4 - I'd tied twine (didn't have anything at the time that was braided that would have worked as strap or lazy carriers) - but we found that with that - especially at first - that they were stepping over the traces. The Draft Horse trainer I was working with at the time - said let them. They'll figure it out. At first there were a lot of wrecks, skinned legs and upset ponies and then in turn it upset both my girlfriend and I. BUT in the end - he was right. They figured it out and I quit running the traces thru the breeching rings.

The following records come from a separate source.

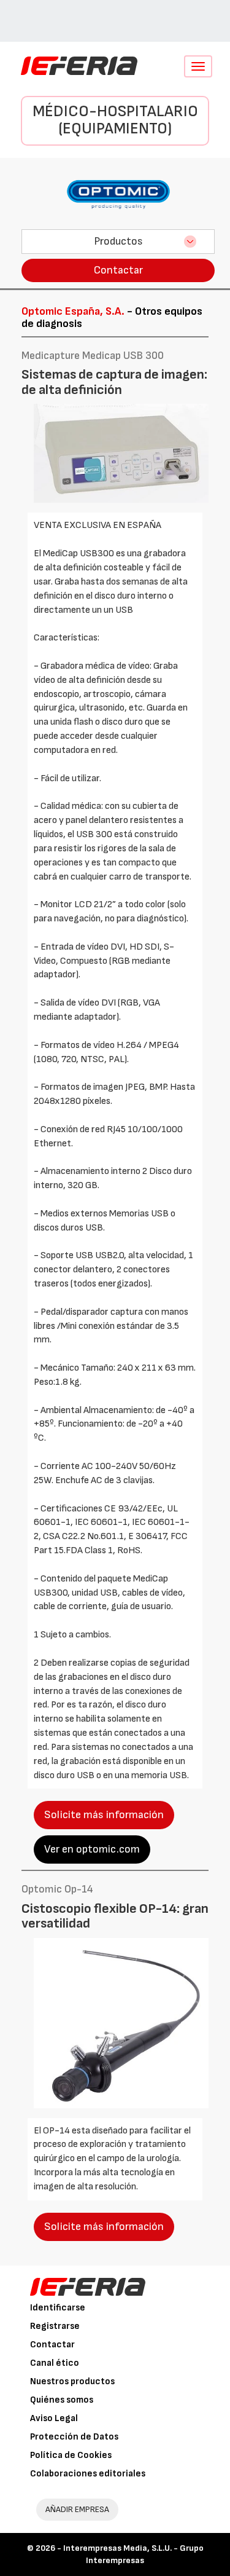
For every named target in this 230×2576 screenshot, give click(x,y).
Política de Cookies (71, 2455)
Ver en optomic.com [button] (92, 1849)
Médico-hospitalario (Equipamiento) (115, 120)
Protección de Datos (74, 2437)
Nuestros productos (72, 2381)
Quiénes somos (61, 2400)
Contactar (118, 270)
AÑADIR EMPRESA (77, 2509)
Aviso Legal (54, 2418)
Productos (118, 241)
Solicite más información (104, 1814)
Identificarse (57, 2308)
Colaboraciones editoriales (87, 2473)
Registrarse (55, 2326)
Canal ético (54, 2363)
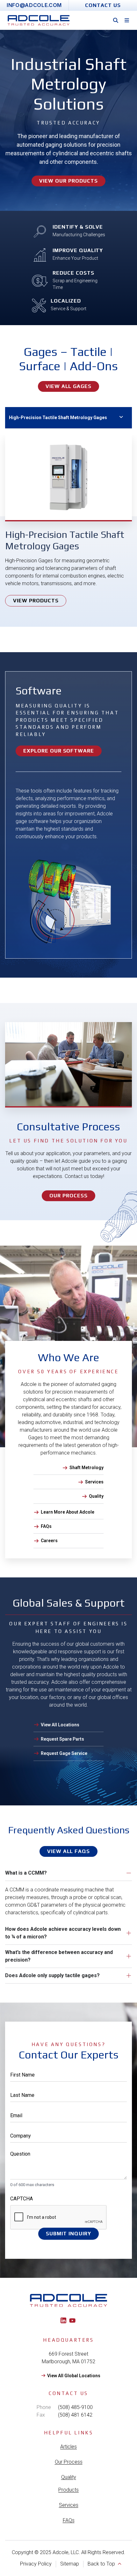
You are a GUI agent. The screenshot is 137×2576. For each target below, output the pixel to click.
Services (68, 2505)
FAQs (69, 2520)
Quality (68, 2477)
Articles (68, 2447)
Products (68, 2490)
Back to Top (101, 2564)
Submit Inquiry (68, 2234)
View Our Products (68, 181)
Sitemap (69, 2564)
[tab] (68, 418)
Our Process (69, 2462)
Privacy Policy (36, 2564)
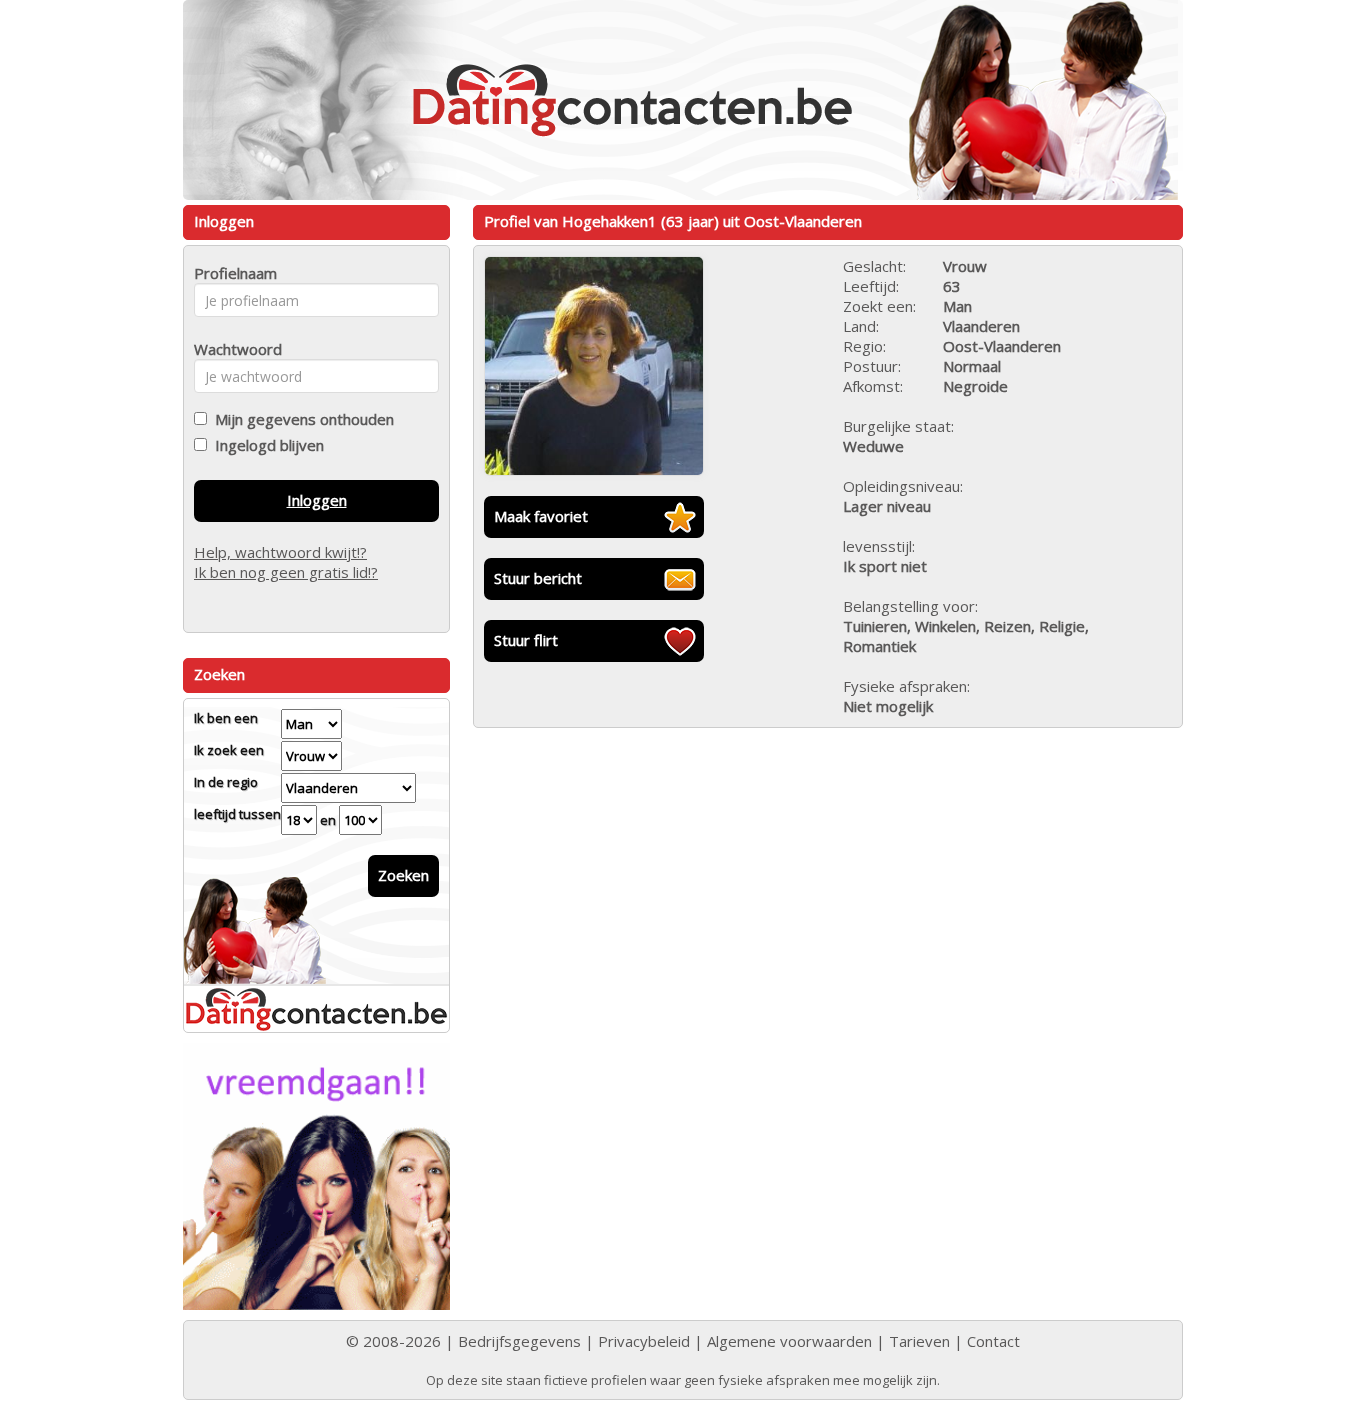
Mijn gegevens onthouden (300, 419)
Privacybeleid (644, 1341)
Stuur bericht (538, 578)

Honestly - now that I know a LOT more (and I'm still learning!), I'm surprised that the "narrow" breast collars didn't bother them. If nothing else, I'm getting pads that can be used for "regular" harness and putting on my hay string harness. However, I really haven't used those harness (s) this past year (since I got the work style farm harness)... So I didn't end up getting the pads yet.

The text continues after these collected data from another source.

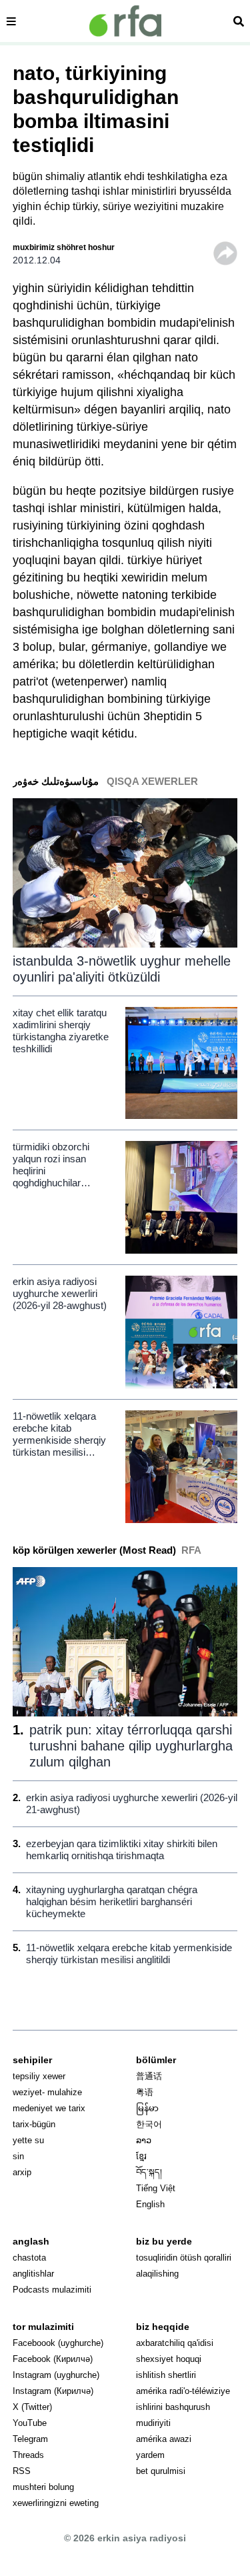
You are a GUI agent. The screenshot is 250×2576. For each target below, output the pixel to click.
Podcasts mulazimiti (52, 2290)
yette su (28, 2140)
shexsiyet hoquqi (168, 2359)
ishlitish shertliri (166, 2375)
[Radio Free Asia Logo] (125, 21)
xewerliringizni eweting (56, 2503)
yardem (150, 2455)
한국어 (149, 2124)
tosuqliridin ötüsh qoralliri (183, 2258)
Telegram (30, 2439)
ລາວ (143, 2140)
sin (18, 2156)
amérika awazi (163, 2439)
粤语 (144, 2092)
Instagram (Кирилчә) (53, 2391)
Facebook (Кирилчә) (53, 2359)
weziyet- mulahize (47, 2092)
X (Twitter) (32, 2407)
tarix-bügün (34, 2124)
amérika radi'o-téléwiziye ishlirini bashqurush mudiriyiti (183, 2407)
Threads (28, 2455)
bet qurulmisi (160, 2471)
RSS (22, 2471)
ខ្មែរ (141, 2156)
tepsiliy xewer (39, 2076)
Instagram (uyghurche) (56, 2375)
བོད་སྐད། (149, 2172)
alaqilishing (157, 2274)
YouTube (30, 2423)
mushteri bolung (43, 2487)
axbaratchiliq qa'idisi (174, 2343)
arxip (22, 2172)
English (150, 2204)
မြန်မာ (147, 2108)
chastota (29, 2258)
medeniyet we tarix (49, 2108)
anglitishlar (33, 2274)
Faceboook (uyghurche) (58, 2343)
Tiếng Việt (155, 2188)
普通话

One other thing - I knew that it wasn't quite right but not at that time how to fix it exactly. We did keep an eye on them - their backs, their hips and their chests. I knew that the surcingle wasn't an actual "good" saddle/gig pad, that the breeching rings weren't the way to run the traces and that the breast collars were a bit narrow... They never did seem bothered or upset - again - once they got used to WEARING the equipment (in Bit's case - she was highly upset when she was introduced to the breeching - boy could she buck!). The reason I feel that Bit (the closest to you in that pic) is sweated (VERY) is simply because she's still very green and she would leap into the harness and pull hard - always "competing" against her sister. If you study the picture -we incorporated a draft horse trick of using a "buck back strap". It's a set of loop reins hooked to both sides of her bit, then a large snap leadrope attached to the loop reins so that it will slide as she turns. The lead rope is then tied off to the equipment (or it could be attached to the double tree or to the tongue but this simple drag didn't have those). If she outdistances her sister, she pulls the load using her head, face & mouth. She learned to give to the bit and shorten her strides and lighten her pull - by punishing herself. Yes, this can & usually is attached to a halter or to a noseband rather than to the bit. I found it didn't work with Bit that way very well. And once we'd done this a couple of times - guess what - we weren't using it anymore.

Now, I'm always asking Bit to step up and stride out. We have also used the "buck back strap" on her partner at one time or another. Slowly, she's learning to extend her legs out and reduce her choppy stride.

BUT thank you for pointing it out and giving me a chance to formulate my reasoning and what we did. It allowed me to learn more and also to understand more of the "why" you do things...


----------



## paintponylvr (Dec 4, 2012)

susanne said:


> .
> 
> Paula, your work is beautiful!
> 
> I don't want to infringe upon proprietary secrets if you market these, but I'd love to see a close-up to see your braiding technique/plaiting patterns. As a macramé-er of old, weaver, and knot-nut, and as one with a shed full of baling twine, I've often thought of doing something like this.


Susanne - I'm going to start another thread - rather than stealing this one...LOL.


----------



## studiowvw (Dec 4, 2012)

Sounds interesting - congrats on persevering and carrying on. I had to "fake" my equipment too when I was young, not always a success!





It was fun anyways....


----------